══ Provided data

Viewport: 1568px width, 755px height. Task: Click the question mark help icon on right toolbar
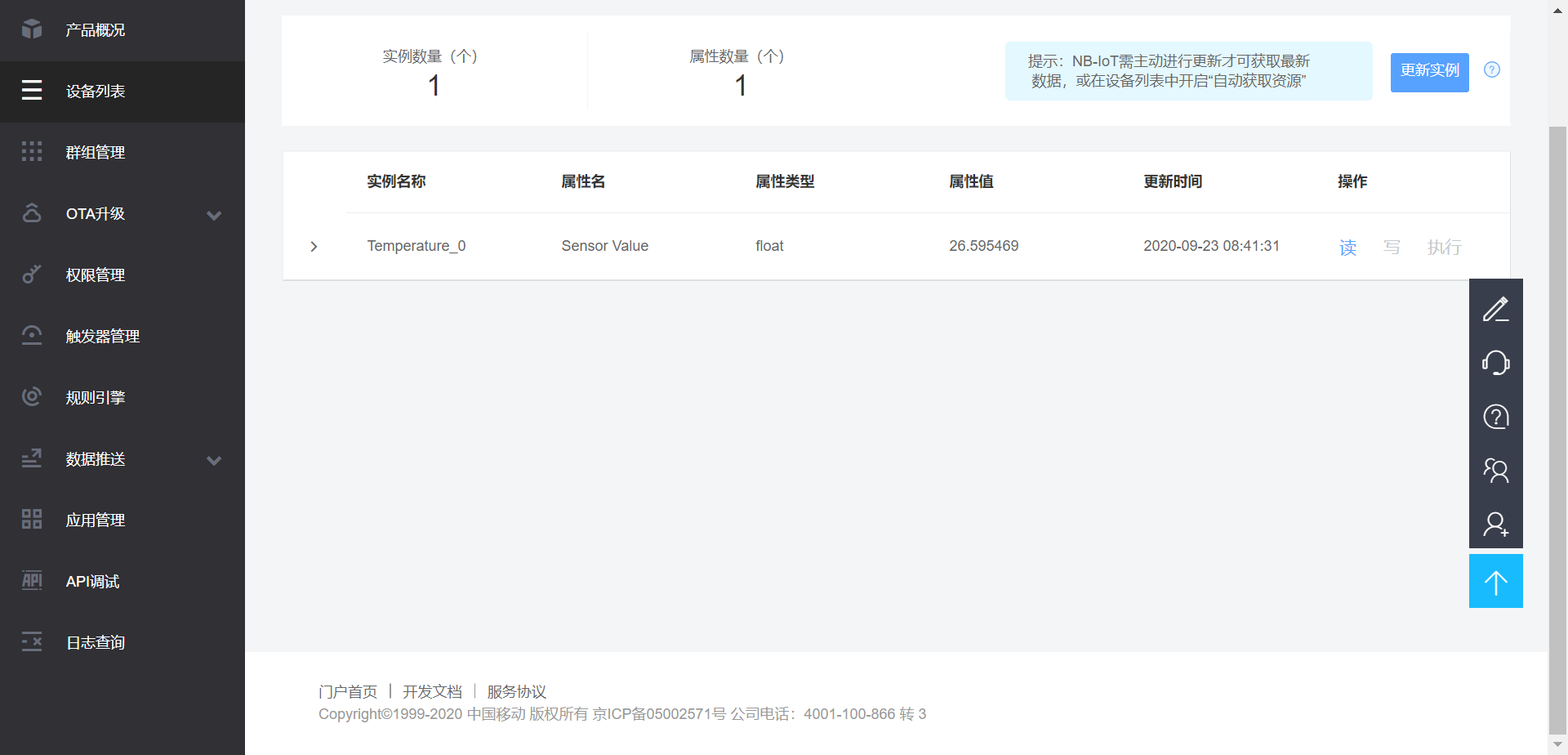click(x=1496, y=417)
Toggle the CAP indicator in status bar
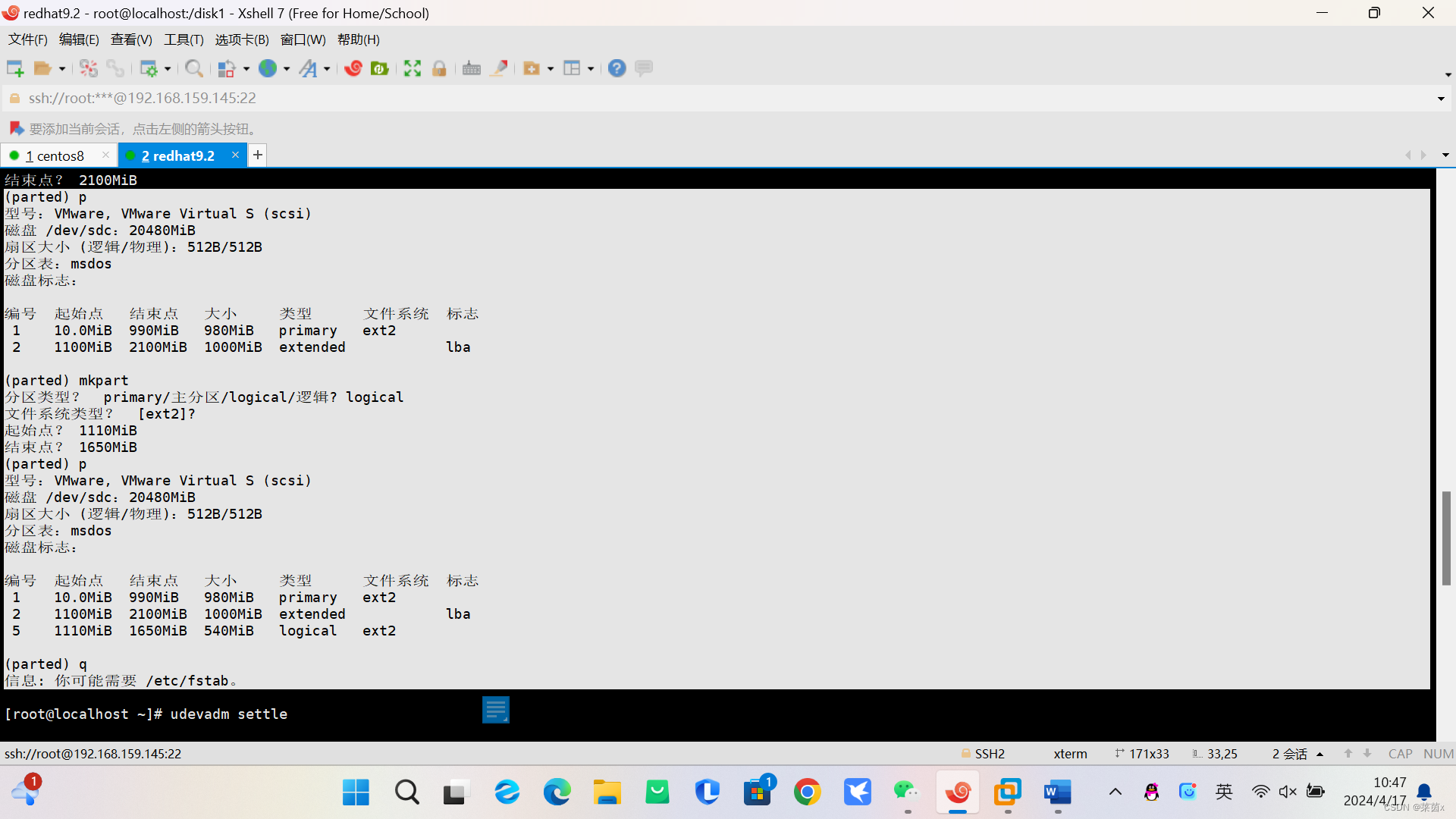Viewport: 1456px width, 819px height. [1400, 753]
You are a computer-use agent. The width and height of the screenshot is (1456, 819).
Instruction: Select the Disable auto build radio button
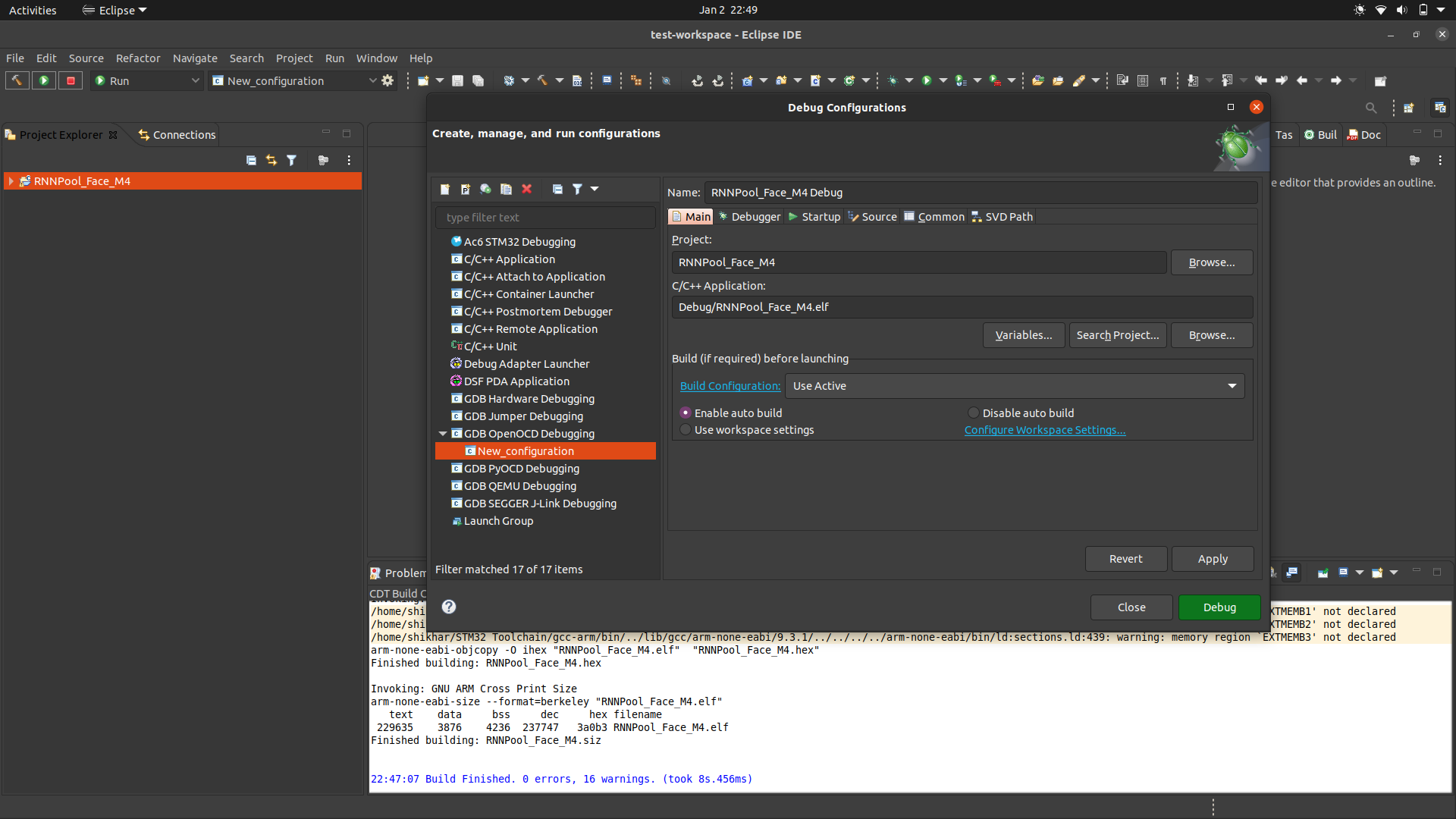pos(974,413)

════

Goal of the exercise
Start at the first line and set down all of the data exactly, passing over the pictures.

Result of the exercise
Viewport: 1568px width, 755px height. Task: Click the question mark help icon on right toolbar
click(x=1496, y=417)
Toggle the CAP indicator in status bar
Viewport: 1456px width, 819px height. [1400, 753]
You are a computer-use agent. The width and height of the screenshot is (1456, 819).
Instruction: Select the Disable auto build radio button
pos(974,413)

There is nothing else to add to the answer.